El hijo de Mariano estudió la licenciatura en derecho. Él asegura que desde niño fue brillante. El rigor de los horarios de trabajo y la exigencia de la televisión tuvieron sentido porque gracias a ello la biografía de los muchachos iba a ser distinta.
Rodrigo, el hijo de Mariano, llegó hasta el último semestre de la carrera de derecho. Se veía defendiendo trabajadores como su padre, o como el resto de sus vecinos.
La fiesta de la colonia se celebra a finales de julio. Una de las miles que ocurren anualmente en la inmensa Ciudad de México. Abunda la comida en las calles, la música a todo volumen, también el alcohol y, durante los últimos tiempos, la droga. Mariano pensó que Rodrigo se había retrasado por la fiesta. Lo llamaron una, tres, diez veces, sin que respondiera. Aquello no era normal. Recién le habían regalado un teléfono, cuyo costo superaba los medios de la familia.
Mariano salió a buscarlo. Encontró a un par de cuadras un cuerpo tirado, boca abajo, y un tumulto que le rodeaba. Antes de descubrir a Rodrigo, reconoció la mochila donde guardaba su celular. El joven la abrazaba con determinación. De la garganta de Mariano surgió un alarido que, pasado el tiempo, aún puede escuchar.
La víctima fue sepultada en el panteón Jardines del Recuerdo, por el rumbo de Tlalnepantla. La madre sucumbió ante el sufrimiento. Desde entonces la enfermedad devora su cuerpo.
Transcurrieron varios días antes de que se atrevieran a regresar a su vivienda. Aplazar la vuelta fue una manera de eludir la realidad. Cuando ya no hubo más pretextos, cruzaron el umbral del departamento y encontraron, sobre el piso de la entrada, un sobre en cuyo interior había dos fotografías con el rostro de unos tipos desconocidos. El padre llevó ese material a la oficina del ministerio público. Estaba seguro de que esas imágenes, depositadas anónimamente debajo de su puerta, podían ser de los asesinos.
Durante el periodo de duelo decidió que no iba a dejar las cosas como si nada. Preguntó hasta dar con un testigo. Otro joven, de nombre Salvador, tenía información sobre lo ocurrido. Dos vecinos habían intentado arrebatarle a Rodrigo la mochila dónde llevaba su teléfono nuevo. El muchacho dio la espalda, porque se negó a entregarla. De un solo disparo en la nuca esos criminales lo derribaron.
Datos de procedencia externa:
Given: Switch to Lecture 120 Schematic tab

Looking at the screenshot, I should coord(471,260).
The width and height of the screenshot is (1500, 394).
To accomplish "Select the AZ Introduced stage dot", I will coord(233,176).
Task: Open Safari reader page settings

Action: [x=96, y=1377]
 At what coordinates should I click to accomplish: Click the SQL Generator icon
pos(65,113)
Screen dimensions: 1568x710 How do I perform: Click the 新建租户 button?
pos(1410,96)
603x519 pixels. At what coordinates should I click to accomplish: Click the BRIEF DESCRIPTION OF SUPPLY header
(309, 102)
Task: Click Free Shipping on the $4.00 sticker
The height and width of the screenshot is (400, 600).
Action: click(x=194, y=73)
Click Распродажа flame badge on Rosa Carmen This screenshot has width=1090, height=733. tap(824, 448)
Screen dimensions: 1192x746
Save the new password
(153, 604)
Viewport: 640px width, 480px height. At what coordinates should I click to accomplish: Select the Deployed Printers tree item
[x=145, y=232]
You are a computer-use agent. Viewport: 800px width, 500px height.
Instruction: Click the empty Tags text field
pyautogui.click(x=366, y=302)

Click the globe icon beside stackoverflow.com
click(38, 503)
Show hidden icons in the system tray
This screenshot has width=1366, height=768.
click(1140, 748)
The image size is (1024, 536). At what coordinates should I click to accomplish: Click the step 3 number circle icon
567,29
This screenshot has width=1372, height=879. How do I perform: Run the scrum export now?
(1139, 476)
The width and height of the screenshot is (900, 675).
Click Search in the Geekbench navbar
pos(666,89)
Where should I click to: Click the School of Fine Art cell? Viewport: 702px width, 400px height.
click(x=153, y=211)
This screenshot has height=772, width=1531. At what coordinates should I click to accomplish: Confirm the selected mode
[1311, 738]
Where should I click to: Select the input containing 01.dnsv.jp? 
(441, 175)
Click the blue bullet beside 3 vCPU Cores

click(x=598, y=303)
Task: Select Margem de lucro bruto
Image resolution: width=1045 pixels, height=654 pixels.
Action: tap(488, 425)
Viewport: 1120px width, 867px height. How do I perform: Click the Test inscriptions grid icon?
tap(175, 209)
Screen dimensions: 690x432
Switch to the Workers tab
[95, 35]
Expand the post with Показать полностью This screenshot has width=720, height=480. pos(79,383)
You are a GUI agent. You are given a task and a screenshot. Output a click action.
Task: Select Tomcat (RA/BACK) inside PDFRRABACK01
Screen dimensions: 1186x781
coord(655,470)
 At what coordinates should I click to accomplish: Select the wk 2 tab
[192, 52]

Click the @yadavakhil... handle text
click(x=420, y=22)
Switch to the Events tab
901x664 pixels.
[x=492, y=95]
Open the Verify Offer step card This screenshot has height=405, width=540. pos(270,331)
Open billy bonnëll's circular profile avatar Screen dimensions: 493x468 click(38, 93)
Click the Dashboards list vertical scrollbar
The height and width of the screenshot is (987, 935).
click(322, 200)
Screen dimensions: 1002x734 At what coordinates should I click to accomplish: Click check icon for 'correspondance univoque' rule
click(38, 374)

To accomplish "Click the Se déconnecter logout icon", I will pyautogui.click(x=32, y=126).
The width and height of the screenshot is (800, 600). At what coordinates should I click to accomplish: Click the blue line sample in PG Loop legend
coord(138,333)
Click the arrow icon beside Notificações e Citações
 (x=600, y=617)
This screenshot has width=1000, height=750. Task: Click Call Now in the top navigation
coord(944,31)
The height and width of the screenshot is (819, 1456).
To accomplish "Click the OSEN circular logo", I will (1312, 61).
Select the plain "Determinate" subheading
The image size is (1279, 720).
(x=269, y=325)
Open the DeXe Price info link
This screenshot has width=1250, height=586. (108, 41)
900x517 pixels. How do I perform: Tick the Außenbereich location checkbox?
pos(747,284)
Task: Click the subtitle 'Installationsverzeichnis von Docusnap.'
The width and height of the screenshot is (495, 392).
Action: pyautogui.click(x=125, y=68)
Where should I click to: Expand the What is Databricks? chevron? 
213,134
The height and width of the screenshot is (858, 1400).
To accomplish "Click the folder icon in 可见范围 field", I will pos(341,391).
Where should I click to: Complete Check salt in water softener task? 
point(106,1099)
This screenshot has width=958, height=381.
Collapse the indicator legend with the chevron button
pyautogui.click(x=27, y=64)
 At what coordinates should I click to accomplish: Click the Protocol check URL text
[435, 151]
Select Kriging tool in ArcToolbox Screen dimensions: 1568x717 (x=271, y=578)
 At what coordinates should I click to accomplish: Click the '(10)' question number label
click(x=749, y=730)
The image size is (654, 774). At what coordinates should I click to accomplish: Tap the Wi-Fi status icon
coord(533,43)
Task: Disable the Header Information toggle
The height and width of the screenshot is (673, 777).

Mariano asumió que no podría seguir adelante mientras aquellos sujetos continuaran con vida. Pensó en comprar un arma y responder a esa maldad de la misma forma. Durante cuatro meses acudió al ministerio público, dos o tres veces por semana. El fiscal le prestó la misma atención que los conductores de noticias cuando consignamos la tragedia de nuestra violencia. Rodrigo era un muerto más entre miles que la autoridad era incapaz de priorizar.
Un día, en el foro de televisión, apareció el Jefe de Gobierno para una entrevista. Al terminar, Mariano lo abordó para contarle su historia. Asegura que, sin su intervención, jamás se habría hecho justicia. Sólo porque tuvo acceso a ese hombre de poder, la investigación cobró relevancia.
El asesino material está hoy en la cárcel. Le dieron veinte años. Cuando lo detuvieron, era más joven que Rodrigo.
Mariano continúa siendo jefe de piso de un foro donde todos los días se relata la historia de un país lastrado por la infamia. Uno donde la mayoría nos negamos a aceptar que un día cualquiera podría ocurrirnos una catástrofe como la que cambió para siempre su vida y la de su familia.